Township in Pennsylvania, United States

Franklin Township is a township in Susquehanna County, Pennsylvania, United States. The population was 833 at the 2020 census. Salt Springs State Park, a Pennsylvania state park, is in Franklin Township.

==History==
Franklin Township was formed from the southern part of Lawsville Township and northern section of Bridgewater Township in May 1835.

==Geography==
According to the United States Census Bureau, the township has a total area of 23.8 sqmi, of which 23.7 sqmi is land and 0.1 sqmi (0.42%) is water.

==Demographics==

Historical population
| Census | Pop. | Note | %± |
| 2010 | 937 |  | — |
| 2020 | 833 |  | −11.1% |
| 2021 (est.) | 834 |  | 0.1% |
U.S. Decennial Census

===2000 census===
At the 2000 census there were 938 people, 362 households, and 274 families living in the township. The population density was 39.4 /mi2. There were 484 housing units at an average density of 20.3 /mi2. The racial makeup of the township was 98.72% White, 0.21% African American, 0.21% Asian, 0.32% from other races, and 0.53% from two or more races. Hispanic or Latino of any race were 0.43%.

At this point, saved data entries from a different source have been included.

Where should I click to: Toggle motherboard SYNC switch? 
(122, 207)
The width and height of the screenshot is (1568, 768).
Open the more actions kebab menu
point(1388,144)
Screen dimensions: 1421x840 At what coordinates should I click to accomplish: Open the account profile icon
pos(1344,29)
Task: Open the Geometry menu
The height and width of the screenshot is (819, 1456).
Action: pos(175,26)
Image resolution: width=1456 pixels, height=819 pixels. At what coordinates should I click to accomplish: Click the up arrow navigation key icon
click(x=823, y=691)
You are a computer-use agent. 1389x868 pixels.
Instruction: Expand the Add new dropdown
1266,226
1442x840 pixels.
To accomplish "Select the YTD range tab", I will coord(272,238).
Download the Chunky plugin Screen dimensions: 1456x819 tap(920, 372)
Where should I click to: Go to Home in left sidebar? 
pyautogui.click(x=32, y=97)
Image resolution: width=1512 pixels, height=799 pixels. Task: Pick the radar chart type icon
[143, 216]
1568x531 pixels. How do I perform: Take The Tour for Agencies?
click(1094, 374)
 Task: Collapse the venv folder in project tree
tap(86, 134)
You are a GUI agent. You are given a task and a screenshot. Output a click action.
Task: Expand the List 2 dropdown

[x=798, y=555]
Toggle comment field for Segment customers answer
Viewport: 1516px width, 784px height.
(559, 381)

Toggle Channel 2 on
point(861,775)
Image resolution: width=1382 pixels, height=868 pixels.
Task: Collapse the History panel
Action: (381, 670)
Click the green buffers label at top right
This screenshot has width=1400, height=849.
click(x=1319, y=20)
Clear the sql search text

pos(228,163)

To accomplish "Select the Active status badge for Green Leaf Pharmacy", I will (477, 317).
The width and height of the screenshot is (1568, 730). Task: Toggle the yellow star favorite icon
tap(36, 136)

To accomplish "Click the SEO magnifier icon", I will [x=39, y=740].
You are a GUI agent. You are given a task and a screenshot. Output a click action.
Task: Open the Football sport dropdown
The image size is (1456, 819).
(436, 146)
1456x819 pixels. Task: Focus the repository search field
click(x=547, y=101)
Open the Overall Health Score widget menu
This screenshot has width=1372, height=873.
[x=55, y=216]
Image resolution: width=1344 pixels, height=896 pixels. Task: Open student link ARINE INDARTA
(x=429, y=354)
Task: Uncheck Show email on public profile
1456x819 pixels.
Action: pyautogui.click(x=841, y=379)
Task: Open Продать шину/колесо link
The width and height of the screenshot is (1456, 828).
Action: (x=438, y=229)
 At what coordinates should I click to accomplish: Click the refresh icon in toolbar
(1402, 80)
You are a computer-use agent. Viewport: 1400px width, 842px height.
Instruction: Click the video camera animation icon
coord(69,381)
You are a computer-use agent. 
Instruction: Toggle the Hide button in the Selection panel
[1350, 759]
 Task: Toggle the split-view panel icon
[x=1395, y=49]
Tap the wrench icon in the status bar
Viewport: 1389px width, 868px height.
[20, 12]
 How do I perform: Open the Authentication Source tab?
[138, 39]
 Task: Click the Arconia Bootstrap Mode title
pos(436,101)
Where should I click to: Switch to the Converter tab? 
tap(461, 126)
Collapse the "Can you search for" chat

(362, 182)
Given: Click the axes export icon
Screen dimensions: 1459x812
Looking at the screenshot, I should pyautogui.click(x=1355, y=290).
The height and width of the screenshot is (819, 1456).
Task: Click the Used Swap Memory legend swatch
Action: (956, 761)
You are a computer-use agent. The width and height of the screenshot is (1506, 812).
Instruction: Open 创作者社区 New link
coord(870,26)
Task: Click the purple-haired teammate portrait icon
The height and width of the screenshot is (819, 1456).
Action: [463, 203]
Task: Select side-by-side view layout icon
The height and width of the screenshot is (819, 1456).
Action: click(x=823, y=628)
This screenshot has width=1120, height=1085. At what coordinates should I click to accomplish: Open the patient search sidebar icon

Of the 362 households 30.4% had children under the age of 18 living with them, 61.6% were married couples living together, 9.4% had a female householder with no husband present, and 24.3% were non-families. 18.5% of households were one person and 8.8% were one person aged 65 or older. The average household size was 2.59 and the average family size was 2.95.

The age distribution was 24.8% under the age of 18, 6.4% from 18 to 24, 27.2% from 25 to 44, 27.2% from 45 to 64, and 14.4% 65 or older. The median age was 40 years. For every 100 females there were 93.8 males. For every 100 females age 18 and over, there were 92.6 males.

The median household income was $33,125 and the median family income was $34,167. Males had a median income of $26,776 versus $21,875 for females. The per capita income for the township was $14,866. About 6.4% of families and 9.3% of the population were below the poverty line, including 13.9% of those under age 18 and 2.9% of those age 65 or over.

===2010 census===
At the 2010 census there were 937 people, 371 households, and 286 families living in the township. The population density was 39.5 /mi2. There were 488 housing units at an average density of 20.6 /mi2. The racial makeup of the township was 99.9% White, 0.1% African American. Hispanic or Latino of any race were 1.7%.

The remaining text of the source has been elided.